I am developing a theory of micro-uncertainty and fertility decision-making based on empirical register data from U.S. restricted birth records. Additionally, I am collaborating with the Population Research Unit at the University of Helsinki and colleagues at MPIDR to study the development of fertility assimilation in the next-generation in Finland, focusing on recent immigrants and the dyadic typology of parents' immigrant status.
For my doctoral research, I explored stratified reproduction, investigating the relationships between macro-level institutions and micro-level outcomes in inequality. My work has been published in the Journal of Marriage and Family, Social Science and Medicine, The Journal of Sex Research, Studies in Family Planning, Contraception, and the African Journal of Reproductive Health.

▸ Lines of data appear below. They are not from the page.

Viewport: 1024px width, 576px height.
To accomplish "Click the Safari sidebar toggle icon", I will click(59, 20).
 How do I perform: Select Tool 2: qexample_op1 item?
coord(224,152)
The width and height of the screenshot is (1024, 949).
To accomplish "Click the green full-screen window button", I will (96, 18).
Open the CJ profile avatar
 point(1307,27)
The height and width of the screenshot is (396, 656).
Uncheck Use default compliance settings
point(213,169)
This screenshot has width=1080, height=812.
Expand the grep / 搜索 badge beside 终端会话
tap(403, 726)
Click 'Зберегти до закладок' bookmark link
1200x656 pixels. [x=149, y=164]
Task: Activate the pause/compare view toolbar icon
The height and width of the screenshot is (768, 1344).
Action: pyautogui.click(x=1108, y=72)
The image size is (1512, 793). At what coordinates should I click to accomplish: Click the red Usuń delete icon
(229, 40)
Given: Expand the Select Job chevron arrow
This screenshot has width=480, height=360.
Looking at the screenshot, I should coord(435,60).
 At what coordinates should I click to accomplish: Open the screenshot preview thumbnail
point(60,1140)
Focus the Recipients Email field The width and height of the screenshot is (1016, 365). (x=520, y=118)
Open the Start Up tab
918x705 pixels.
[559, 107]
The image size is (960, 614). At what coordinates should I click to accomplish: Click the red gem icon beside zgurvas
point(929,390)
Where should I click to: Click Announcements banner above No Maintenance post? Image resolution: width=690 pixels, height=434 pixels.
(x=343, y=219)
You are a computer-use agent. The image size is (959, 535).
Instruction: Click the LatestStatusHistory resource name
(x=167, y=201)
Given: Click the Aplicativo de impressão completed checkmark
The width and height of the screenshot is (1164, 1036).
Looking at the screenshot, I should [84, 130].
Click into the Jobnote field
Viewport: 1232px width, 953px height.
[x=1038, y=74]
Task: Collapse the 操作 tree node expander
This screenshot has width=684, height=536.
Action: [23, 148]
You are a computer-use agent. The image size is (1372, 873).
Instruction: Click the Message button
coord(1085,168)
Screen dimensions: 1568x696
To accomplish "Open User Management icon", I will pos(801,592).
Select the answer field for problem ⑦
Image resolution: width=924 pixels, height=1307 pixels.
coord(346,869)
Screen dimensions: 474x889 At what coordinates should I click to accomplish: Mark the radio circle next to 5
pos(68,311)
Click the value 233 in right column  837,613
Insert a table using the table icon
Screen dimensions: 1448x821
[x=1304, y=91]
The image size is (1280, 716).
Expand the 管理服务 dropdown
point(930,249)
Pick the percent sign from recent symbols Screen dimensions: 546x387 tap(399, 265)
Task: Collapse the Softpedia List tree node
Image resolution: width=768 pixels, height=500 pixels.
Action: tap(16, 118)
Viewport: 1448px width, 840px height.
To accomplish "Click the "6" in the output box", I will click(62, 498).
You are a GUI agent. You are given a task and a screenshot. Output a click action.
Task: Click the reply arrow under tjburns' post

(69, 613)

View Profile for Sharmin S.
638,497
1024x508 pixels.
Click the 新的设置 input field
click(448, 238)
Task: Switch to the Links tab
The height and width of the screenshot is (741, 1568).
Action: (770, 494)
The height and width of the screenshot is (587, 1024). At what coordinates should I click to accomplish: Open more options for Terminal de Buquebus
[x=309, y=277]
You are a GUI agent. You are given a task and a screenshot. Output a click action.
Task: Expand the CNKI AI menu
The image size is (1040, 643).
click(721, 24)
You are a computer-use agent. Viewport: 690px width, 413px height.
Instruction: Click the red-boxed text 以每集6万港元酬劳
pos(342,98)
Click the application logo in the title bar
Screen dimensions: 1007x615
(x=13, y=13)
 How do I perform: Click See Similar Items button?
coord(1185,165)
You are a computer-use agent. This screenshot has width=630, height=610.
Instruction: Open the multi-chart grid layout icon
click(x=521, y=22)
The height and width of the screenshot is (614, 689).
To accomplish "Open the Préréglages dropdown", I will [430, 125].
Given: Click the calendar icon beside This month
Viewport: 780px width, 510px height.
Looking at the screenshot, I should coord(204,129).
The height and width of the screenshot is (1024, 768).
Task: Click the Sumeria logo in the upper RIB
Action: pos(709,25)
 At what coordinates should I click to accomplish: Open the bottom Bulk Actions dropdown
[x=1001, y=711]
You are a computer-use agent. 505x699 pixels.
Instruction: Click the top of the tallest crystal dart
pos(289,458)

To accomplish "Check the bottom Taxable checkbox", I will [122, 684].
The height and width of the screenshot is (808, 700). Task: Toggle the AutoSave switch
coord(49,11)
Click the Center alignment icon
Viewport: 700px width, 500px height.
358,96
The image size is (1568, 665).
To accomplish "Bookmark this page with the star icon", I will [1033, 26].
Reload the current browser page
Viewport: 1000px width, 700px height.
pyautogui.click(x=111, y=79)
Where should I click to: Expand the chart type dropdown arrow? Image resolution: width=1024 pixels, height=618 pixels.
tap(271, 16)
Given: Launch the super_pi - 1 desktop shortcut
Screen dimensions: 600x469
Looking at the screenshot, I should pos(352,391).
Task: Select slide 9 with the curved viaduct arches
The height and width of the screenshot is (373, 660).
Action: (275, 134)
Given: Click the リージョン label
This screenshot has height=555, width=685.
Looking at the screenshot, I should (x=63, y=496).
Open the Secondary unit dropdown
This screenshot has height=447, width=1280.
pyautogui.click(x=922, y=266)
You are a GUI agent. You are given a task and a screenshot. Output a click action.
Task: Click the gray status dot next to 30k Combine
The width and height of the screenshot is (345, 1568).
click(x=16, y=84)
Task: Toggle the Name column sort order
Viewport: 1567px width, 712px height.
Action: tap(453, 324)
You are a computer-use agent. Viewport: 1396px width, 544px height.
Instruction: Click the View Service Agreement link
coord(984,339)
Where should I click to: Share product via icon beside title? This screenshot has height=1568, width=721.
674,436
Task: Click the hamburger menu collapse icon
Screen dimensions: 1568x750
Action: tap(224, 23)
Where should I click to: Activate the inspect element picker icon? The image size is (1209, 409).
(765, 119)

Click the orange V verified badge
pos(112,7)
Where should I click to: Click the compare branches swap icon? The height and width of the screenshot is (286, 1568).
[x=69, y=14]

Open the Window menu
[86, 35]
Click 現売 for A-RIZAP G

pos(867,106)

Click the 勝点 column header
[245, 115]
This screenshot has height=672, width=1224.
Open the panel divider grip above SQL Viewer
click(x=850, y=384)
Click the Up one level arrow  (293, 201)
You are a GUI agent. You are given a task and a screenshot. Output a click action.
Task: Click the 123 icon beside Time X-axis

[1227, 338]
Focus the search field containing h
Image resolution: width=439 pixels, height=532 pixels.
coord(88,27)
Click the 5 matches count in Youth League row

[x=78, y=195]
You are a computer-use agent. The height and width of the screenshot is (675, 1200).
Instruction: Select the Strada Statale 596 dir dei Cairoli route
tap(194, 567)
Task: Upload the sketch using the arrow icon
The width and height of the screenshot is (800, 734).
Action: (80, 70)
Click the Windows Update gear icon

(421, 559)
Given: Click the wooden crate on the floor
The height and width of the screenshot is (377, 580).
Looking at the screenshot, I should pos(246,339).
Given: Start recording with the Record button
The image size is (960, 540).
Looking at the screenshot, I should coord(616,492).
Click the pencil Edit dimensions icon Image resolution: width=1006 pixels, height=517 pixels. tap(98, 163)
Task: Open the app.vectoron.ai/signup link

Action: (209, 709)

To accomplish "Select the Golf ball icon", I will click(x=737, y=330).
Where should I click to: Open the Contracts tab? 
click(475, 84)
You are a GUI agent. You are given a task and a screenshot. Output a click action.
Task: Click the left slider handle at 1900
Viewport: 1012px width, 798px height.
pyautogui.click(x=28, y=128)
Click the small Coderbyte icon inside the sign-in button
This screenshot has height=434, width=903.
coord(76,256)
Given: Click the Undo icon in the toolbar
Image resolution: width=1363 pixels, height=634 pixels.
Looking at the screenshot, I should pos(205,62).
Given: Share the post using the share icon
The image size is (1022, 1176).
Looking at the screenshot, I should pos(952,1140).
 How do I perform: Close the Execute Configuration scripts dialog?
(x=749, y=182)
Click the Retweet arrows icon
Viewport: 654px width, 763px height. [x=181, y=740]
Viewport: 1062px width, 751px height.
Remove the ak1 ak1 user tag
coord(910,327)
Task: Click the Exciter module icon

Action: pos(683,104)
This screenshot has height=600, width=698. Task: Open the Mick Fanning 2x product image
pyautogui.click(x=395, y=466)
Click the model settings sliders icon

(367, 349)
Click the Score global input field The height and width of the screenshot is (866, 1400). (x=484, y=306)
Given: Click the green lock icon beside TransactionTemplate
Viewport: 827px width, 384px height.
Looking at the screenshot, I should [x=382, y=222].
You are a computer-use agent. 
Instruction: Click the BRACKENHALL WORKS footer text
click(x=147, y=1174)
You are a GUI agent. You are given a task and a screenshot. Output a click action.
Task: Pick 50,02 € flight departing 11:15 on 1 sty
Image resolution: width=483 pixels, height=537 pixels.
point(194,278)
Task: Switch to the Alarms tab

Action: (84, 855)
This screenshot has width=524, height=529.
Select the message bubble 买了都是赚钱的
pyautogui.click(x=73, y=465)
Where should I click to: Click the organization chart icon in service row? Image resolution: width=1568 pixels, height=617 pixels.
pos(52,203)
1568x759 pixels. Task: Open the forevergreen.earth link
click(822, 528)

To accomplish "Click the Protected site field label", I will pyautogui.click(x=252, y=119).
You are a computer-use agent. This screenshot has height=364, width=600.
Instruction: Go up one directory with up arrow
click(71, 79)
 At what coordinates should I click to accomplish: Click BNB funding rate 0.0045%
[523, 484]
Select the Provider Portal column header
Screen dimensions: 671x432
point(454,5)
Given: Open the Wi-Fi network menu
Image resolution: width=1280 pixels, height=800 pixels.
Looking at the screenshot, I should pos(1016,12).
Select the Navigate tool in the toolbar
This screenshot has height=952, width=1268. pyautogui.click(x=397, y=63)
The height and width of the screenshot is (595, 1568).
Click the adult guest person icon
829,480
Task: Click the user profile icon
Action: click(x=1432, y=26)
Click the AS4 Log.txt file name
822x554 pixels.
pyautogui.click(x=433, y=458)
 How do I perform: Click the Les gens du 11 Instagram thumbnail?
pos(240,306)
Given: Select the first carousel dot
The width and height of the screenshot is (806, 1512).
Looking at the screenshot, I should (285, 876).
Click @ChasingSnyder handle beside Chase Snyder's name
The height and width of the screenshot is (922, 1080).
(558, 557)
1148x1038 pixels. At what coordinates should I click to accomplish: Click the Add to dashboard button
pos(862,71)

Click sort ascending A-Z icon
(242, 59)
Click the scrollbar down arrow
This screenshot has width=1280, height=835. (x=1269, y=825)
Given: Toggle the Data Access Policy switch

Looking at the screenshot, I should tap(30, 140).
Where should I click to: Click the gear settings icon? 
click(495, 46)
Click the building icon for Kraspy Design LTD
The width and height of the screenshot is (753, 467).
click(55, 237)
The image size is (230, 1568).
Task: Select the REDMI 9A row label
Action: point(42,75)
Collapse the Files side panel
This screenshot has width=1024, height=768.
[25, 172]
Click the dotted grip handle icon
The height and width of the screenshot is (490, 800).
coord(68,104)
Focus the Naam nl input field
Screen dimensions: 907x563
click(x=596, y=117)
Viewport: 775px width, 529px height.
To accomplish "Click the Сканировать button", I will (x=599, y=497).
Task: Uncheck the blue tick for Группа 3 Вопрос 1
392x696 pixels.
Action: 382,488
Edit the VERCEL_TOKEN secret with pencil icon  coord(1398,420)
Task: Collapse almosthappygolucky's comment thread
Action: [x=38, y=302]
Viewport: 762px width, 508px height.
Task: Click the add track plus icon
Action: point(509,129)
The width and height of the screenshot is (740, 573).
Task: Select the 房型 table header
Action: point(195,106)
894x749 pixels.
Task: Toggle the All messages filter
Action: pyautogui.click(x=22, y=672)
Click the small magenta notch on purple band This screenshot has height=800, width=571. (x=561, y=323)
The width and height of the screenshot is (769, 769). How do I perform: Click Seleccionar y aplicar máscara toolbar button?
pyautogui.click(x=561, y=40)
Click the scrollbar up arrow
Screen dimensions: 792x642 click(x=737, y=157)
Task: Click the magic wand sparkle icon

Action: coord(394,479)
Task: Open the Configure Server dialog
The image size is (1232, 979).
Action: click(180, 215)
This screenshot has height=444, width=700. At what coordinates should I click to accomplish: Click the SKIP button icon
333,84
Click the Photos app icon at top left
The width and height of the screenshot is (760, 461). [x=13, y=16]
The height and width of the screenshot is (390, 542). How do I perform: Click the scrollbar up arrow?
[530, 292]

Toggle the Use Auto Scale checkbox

During my doctoral studies, I was supported by the National Institute on Aging, the National Institute of Child Health and Human Development, and the Holtz Center for Science and Technology Studies. I used intersectionality and reproductive justice frameworks to examine stratified reproduction, including novel research using in-depth interviews with young adult women during the COVID-19 pandemic to explore how uncertainty affected reproductive experiences.
I also conducted a critical discourse analysis of welfare reform debates in the 1990s that highlighted the construction of "unwanted" pregnancy as specifically non-marital and lower class; this analysis carries forward into today’s reproductive policy milieu with its extensive legacy (work is under revision).
Finally, I employed formal demographic methods and an afterlife of slavery framework to explore intergenerational inequalities in exposure to climate change, fecundity, birth outcomes, and the right to birth in the United States (work is forthcoming).
Prior to entering the doctoral program in Sociology at the University of Wisconsin, Madison, I received a B.A. in Social Anthropology from the University of Michigan, Ann Arbor in 2006, and an M.S.P.H. in International Health Systems from the Johns Hopkins Bloomberg School of Public Health. I also worked with the Population Council, USAID, Jhpiego, and UNAIDS before returning to graduate school.